Zooming out, SMuFL isn’t just for Dorico. It’s designed to work across lots of apps and workflows. Even if Dorico often uses anchors and bounds, other SMuFL users (and even some fallback paths inside Dorico) may still rely on advanceWidth. Including it widely makes the font more predictable and compatible.
That’s why even something like noteheadBlack can have an advanceWidth: it might appear inline in a text-like context, or be handled by code that expects a defined advance—even though, in “normal” engraving, the notehead’s relationship to the stem is handled via anchors. Anchors tell you where things attach; they don’t tell you how far to advance to the next glyph.
And finally, zero side bearings, bounding boxes, and anchors don’t replace advanceWidth. Bearings tell you how the outline sits around the origin, the bbox tells you what area the glyph occupies, and anchors define attachment points—but none of those says where the next glyph should start. So many glyphs end up with advanceWidth that closely matches their metric width simply because that’s standard font behavior and produces stable text-style layout. SMuFL metadata just makes those values explicit so apps don’t have to guess.
Hope that helps!
*checks long answer about SMuFL
*sees it’s written by @NorFont.com
*reads whole thing twice and takes notes ![]()
Haha, glad it was useful!
Thanks Nor. Please correct me if I’m wrong.

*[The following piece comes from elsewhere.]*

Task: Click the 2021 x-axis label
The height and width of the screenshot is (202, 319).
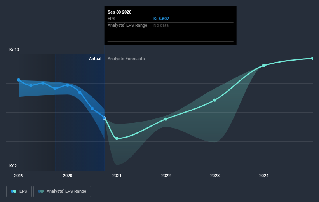Action: tap(117, 176)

I don’t think this is correct. Bearings (LSB and RSB) define margins within the bounding box, i.e. how far from the origin the glyph begins and how much space there is after the glyph ends. They can be either positive or negative, and they are exactly what is used for spacing inline characters (before kerning), defining where the next glyph should start.

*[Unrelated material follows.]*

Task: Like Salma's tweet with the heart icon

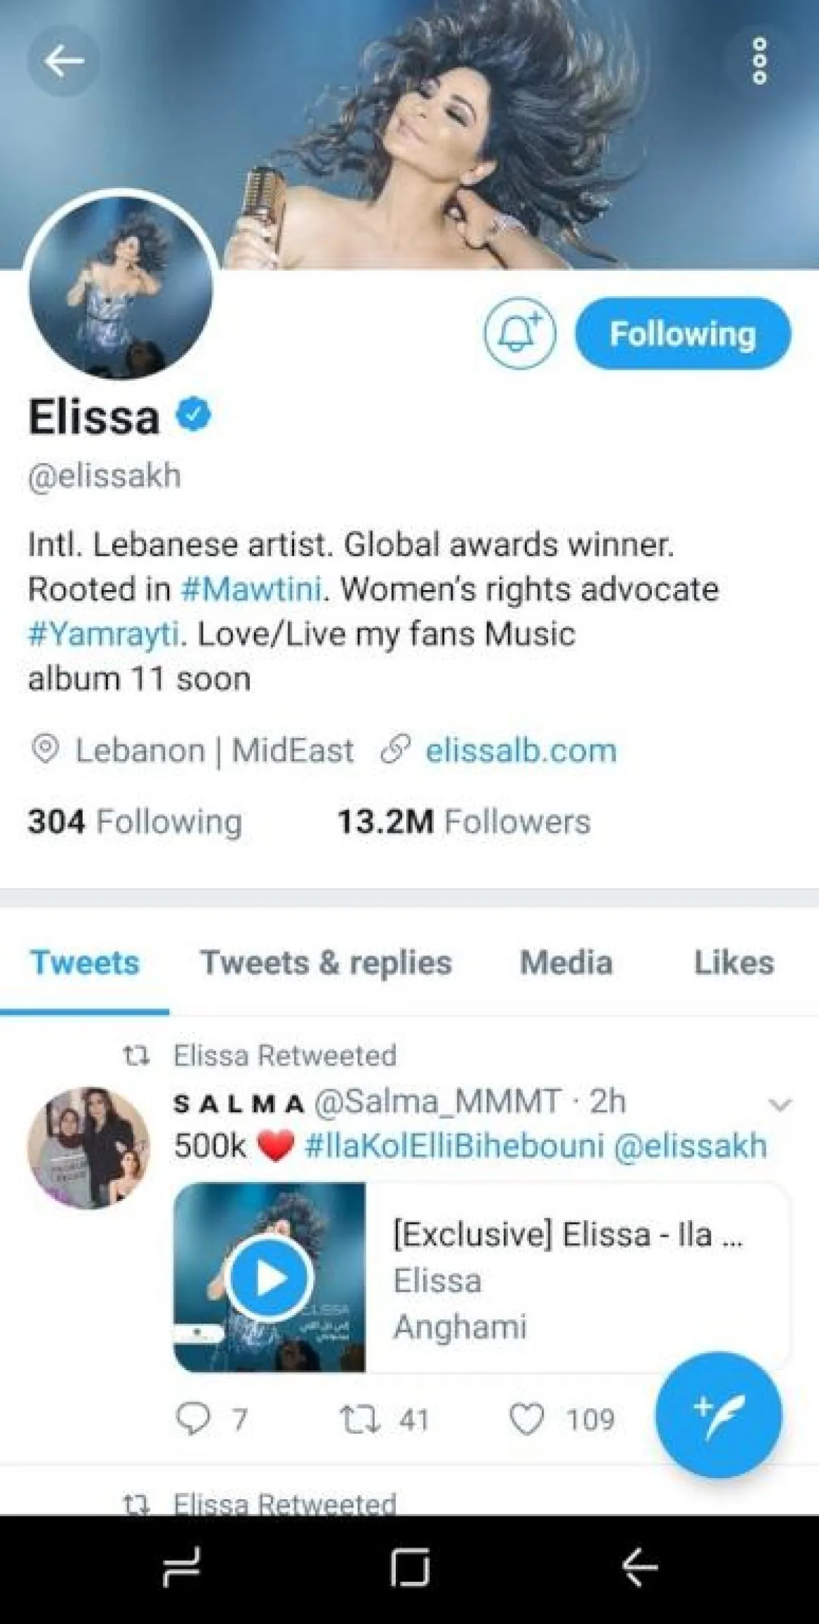Action: [x=527, y=1419]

In your example of a noteheadBlack, the stem placement is handled by anchors, but note spacing still uses the character’s width. It doesn’t need Advance Width to achieve this.

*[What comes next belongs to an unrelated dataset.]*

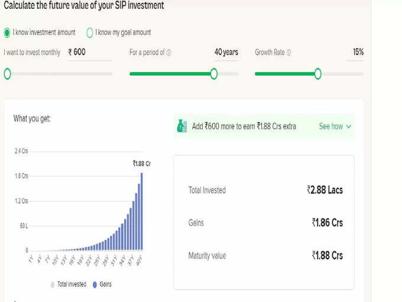This screenshot has width=402, height=302.
Task: Click the investment period slider handle
Action: click(x=213, y=73)
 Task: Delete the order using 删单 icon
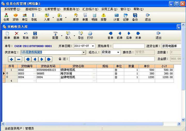click(x=16, y=35)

I guess, my question is: what problem is Adavance Width trying to solve, beyond what’s already available directly in the font file? Otherwise, how word processors would work?
That’s a fair question. My earlier wording was a bit too broad. A normal word processor doesn’t need SMuFL metadata at all — it reads advance widths (and kerning/shaping) directly from the font. SMuFL’s glyphAdvanceWidths isn’t inventing a new spacing concept; it’s exposing the font’s advance widths in a standardized, app-friendly form: per SMuFL glyph name and expressed in staff spaces for consistent use in notation/text workflows.
Per the spec, the advance width is origin-to-origin, includes positive side-bearings, and doesn’t include outline protrusions (negative side-bearings). That’s not “missing where the next glyph starts” — the next origin is still defined by the advance — it just allows overhangs beyond the step (useful for tighter visual combinations like fff, then refined further by kerning/ligatures if needed).
And yes: Dorico’s rhythmic spacing for notes doesn’t need glyphAdvanceWidths, but glyphAdvanceWidths remains useful whenever symbols are laid out as simple left-to-right runs (music text, symbol strings, composites, and interoperability across SMuFL consumers).
This is an excellent explanation, I finally understand the purpose, thank you. I’ve revised my generate_font_metadata.py to include glyphAdvanceWidths. It was quite confusing that the original scripts didn’t include this.
Glad that clicked!
One small tip: just make sure the conversion to staff spaces is consistent with your SMuFL units/em setup, and don’t try to “correct” negative overhangs into advance width — those belong in side-bearings/outline behavior, not the origin-to-origin step.
Yes, I just converted the widths to SMuFL “staff-space” units. It matches how it’s represented in bravura.json.